A new dawn may be on the horizon for women’s football though and consequently, women’s sport. Last week, the FA’s new Women’s Super League (WSL) kicked off with a match between Chelsea and Arsenal that was broadcast live on ESPN, who have committed to broadcasting six matches live. ESPN applies to a restricted audience yes, but more importantly it could signal a future of regular televised slots for women’s football and possibly other sports on television; which is certainly the biggest key to tapping into a mass audience. The WSL is the FA’s first semi-professional women’s league, and highlights their intentions to rejuvenate and popularise the women’s game.
The idea to hold the WSL in the summer is an ingenious move. Trying to recruit new spectators to a women’s football match on a cold rainy night in December is a near impossible task, but summer scheduling could throw women’s football into the spotlight while the men are in the off season, hopefully leading to a repeat of the attendance seen at Imperial Fields for the inaugural match last week. The FA has to stick with the publicity they are giving it at the moment though, any neglect could see the whole scheme crumble around them; leaving the women’s game back at square one.
The continuing success and improvement of both England women’s cricket and rugby teams could prove vital in the future sustainment of spectators for each sport. The successes in the respective world cups (the cricket team won while the rugby came runners-up) for each team have gone a long way to raising awareness, while also providing a well-deserved media spotlight. No-one likes to see people clambering aboard the success ship when it comes to town then jumping ship when things go sour , but any mass publicity will do for now.

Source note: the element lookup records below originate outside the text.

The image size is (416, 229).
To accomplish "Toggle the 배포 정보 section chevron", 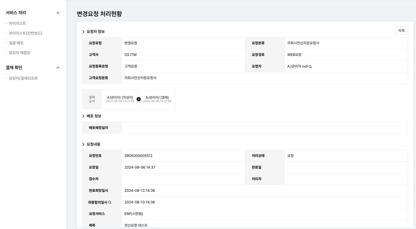I will (83, 116).
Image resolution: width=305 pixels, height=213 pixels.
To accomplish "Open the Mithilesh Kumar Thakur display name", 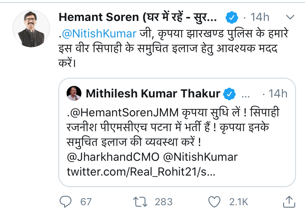I will (x=153, y=94).
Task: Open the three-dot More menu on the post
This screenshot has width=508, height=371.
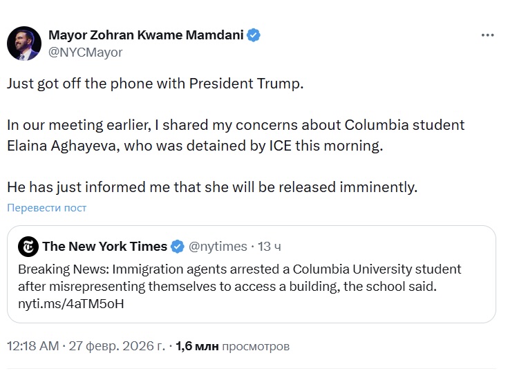Action: (x=487, y=35)
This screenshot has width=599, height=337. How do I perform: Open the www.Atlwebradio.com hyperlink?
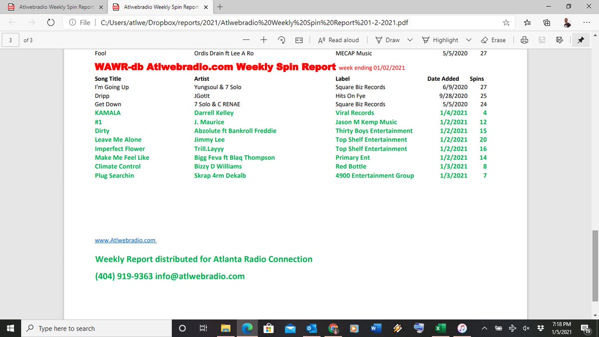pos(124,240)
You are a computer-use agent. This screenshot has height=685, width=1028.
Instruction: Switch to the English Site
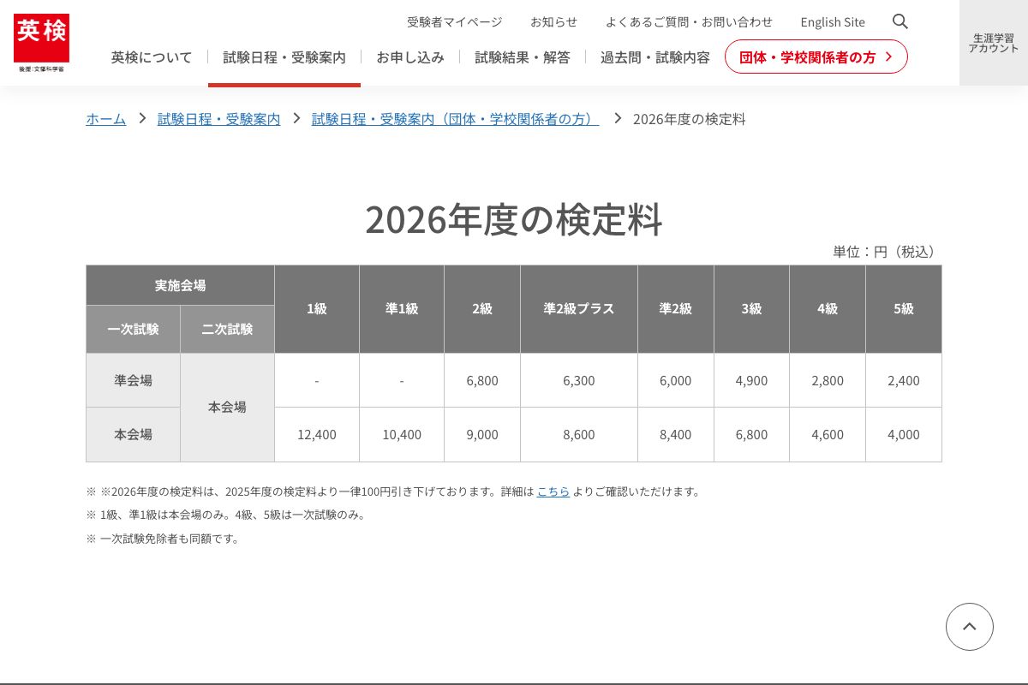pos(832,21)
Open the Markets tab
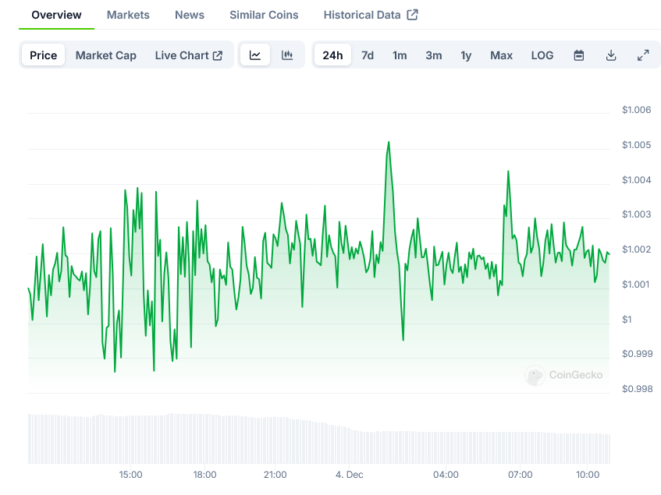Image resolution: width=661 pixels, height=495 pixels. click(128, 15)
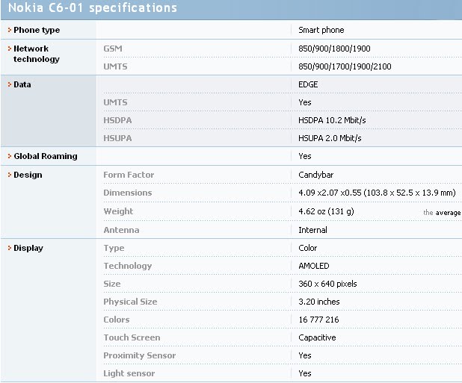Click the arrow icon beside Global Roaming
462x383 pixels.
[x=10, y=156]
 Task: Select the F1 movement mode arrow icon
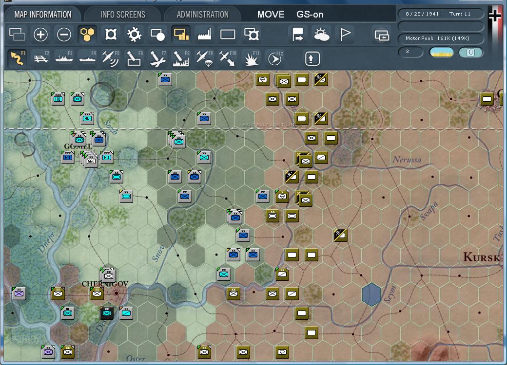point(18,58)
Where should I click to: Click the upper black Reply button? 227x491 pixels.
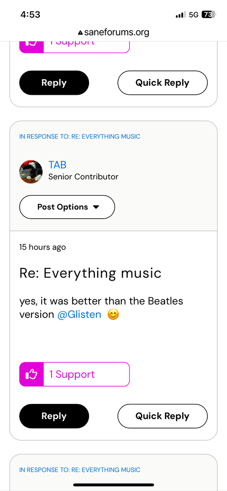(x=54, y=83)
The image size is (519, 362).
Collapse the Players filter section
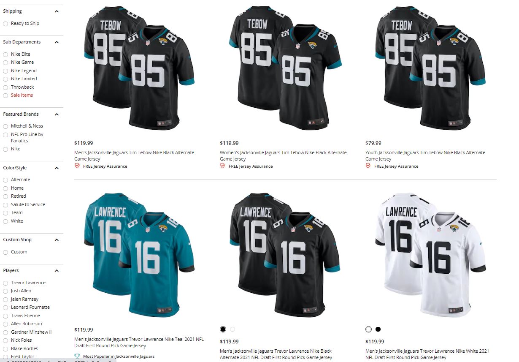(x=57, y=271)
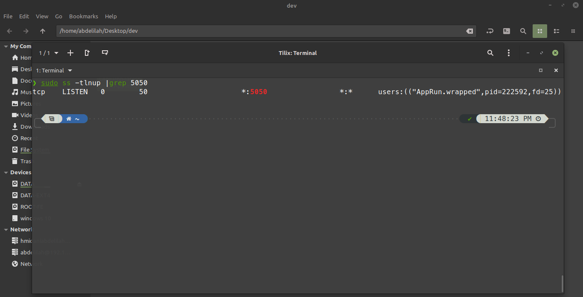
Task: Switch to icon grid view
Action: (x=539, y=31)
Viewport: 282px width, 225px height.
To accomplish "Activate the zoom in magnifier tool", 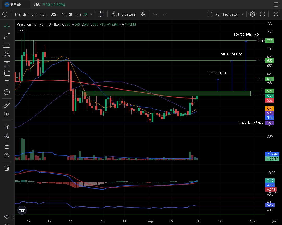I will click(7, 114).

Women’s cricket has benefited massively from being broadcast on Sky Sports, something that will hopefully continue this season. The ECB have also made a tremendous effort to semi-professionalise as many players as they can, even providing work for some of the players within the ECB itself, so they can purely focus on cricket; something which can only have contributed to the recent successes of the national team. Their grass roots schemes encouraging girls to participate have also been crucial. If kids get involved the parents get involved, and so the word begins to spread.
Can 2011 really be the year women’s sport finds its feet on the popular stage? We can only hope so. More importantly though, is the willingness from those involved to make these current changes stick for the long-term. It would be catastrophic to have seen so much investment, yet no progression. The changes are being made and more people are beginning to accept and appreciate women’s sport. Something one would hope wouldn’t be too difficult in this supposed liberal century we live in. The rise of women’s sport may be coming- and not too soon either-but sporting women must look to the long-term future for success, and continue to keep their patience in abundance.